--- Information shown ---
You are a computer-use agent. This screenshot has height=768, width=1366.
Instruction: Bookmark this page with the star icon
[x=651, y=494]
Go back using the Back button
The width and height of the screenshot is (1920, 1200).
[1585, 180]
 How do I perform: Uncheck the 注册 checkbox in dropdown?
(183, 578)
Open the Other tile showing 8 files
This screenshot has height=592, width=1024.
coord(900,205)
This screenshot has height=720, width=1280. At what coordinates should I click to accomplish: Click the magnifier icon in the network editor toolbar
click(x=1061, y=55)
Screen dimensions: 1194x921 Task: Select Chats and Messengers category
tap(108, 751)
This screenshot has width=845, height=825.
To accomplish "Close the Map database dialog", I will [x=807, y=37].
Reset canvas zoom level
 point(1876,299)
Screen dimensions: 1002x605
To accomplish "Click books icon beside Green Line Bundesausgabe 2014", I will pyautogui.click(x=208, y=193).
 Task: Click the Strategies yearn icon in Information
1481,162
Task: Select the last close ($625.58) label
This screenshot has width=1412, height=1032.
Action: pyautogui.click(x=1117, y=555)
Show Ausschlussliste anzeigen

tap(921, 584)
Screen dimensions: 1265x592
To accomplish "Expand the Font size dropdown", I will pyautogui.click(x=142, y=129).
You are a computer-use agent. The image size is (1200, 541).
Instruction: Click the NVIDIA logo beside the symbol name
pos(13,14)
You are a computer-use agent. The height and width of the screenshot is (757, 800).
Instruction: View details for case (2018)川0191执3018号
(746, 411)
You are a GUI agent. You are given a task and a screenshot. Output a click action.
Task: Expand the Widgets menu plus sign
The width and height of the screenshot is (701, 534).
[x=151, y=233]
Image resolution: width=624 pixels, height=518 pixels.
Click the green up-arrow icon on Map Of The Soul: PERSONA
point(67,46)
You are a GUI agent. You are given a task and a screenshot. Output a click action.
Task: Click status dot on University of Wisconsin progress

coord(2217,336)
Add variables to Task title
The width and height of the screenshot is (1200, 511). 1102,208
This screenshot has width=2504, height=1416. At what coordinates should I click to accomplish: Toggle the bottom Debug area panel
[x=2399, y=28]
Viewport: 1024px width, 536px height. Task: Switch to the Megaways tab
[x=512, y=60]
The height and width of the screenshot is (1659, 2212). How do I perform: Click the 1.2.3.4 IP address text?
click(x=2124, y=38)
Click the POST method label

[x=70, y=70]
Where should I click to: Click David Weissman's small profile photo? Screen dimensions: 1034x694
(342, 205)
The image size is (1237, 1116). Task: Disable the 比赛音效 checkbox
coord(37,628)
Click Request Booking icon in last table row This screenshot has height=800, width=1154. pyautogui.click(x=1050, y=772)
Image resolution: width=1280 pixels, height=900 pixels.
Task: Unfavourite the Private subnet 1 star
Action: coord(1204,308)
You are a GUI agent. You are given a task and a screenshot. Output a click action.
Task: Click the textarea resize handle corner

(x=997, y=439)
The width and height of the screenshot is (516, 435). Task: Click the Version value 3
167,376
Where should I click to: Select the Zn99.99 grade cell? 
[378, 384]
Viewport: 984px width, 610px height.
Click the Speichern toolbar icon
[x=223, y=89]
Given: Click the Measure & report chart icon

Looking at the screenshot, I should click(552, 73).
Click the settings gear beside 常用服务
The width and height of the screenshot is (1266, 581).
---
> [What needs to be done]: Rewrite all the lines above, switching "GUI agent" for "screen assistant" and leaving everything else unchanged.

> [Final answer]:
You are a computer-use agent. This screenshot has height=768, width=1366.
Instruction: Bookmark this page with the star icon
[x=651, y=494]
Go back using the Back button
The width and height of the screenshot is (1920, 1200).
[1585, 180]
 How do I perform: Uncheck the 注册 checkbox in dropdown?
(183, 578)
Open the Other tile showing 8 files
This screenshot has height=592, width=1024.
coord(900,205)
This screenshot has height=720, width=1280. At what coordinates should I click to accomplish: Click the magnifier icon in the network editor toolbar
click(x=1061, y=55)
Screen dimensions: 1194x921 Task: Select Chats and Messengers category
tap(108, 751)
This screenshot has width=845, height=825.
To accomplish "Close the Map database dialog", I will [x=807, y=37].
Reset canvas zoom level
 point(1876,299)
Screen dimensions: 1002x605
To accomplish "Click books icon beside Green Line Bundesausgabe 2014", I will pyautogui.click(x=208, y=193).
 Task: Click the Strategies yearn icon in Information
1481,162
Task: Select the last close ($625.58) label
This screenshot has width=1412, height=1032.
Action: pyautogui.click(x=1117, y=555)
Show Ausschlussliste anzeigen

tap(921, 584)
Screen dimensions: 1265x592
To accomplish "Expand the Font size dropdown", I will pyautogui.click(x=142, y=129).
You are a computer-use agent. The image size is (1200, 541).
Instruction: Click the NVIDIA logo beside the symbol name
pos(13,14)
You are a computer-use agent. The height and width of the screenshot is (757, 800).
Instruction: View details for case (2018)川0191执3018号
(746, 411)
You are a screen assistant. You are given a task and a screenshot. Output a click action.
Task: Expand the Widgets menu plus sign
The width and height of the screenshot is (701, 534).
[x=151, y=233]
Image resolution: width=624 pixels, height=518 pixels.
Click the green up-arrow icon on Map Of The Soul: PERSONA
point(67,46)
You are a screen assistant. You are given a task and a screenshot. Output a click action.
Task: Click status dot on University of Wisconsin progress

coord(2217,336)
Add variables to Task title
The width and height of the screenshot is (1200, 511). 1102,208
This screenshot has width=2504, height=1416. At what coordinates should I click to accomplish: Toggle the bottom Debug area panel
[x=2399, y=28]
Viewport: 1024px width, 536px height. Task: Switch to the Megaways tab
[x=512, y=60]
The height and width of the screenshot is (1659, 2212). How do I perform: Click the 1.2.3.4 IP address text?
click(x=2124, y=38)
Click the POST method label

[x=70, y=70]
Where should I click to: Click David Weissman's small profile photo? Screen dimensions: 1034x694
(342, 205)
The image size is (1237, 1116). Task: Disable the 比赛音效 checkbox
coord(37,628)
Click Request Booking icon in last table row This screenshot has height=800, width=1154. pyautogui.click(x=1050, y=772)
Image resolution: width=1280 pixels, height=900 pixels.
Task: Unfavourite the Private subnet 1 star
Action: coord(1204,308)
You are a screen assistant. You are given a task and a screenshot. Output a click action.
Task: Click the textarea resize handle corner

(x=997, y=439)
The width and height of the screenshot is (516, 435). Task: Click the Version value 3
167,376
Where should I click to: Select the Zn99.99 grade cell? 
[378, 384]
Viewport: 984px width, 610px height.
Click the Speichern toolbar icon
[x=223, y=89]
Given: Click the Measure & report chart icon

Looking at the screenshot, I should click(552, 73).
Click the settings gear beside 常用服务
The width and height of the screenshot is (1266, 581).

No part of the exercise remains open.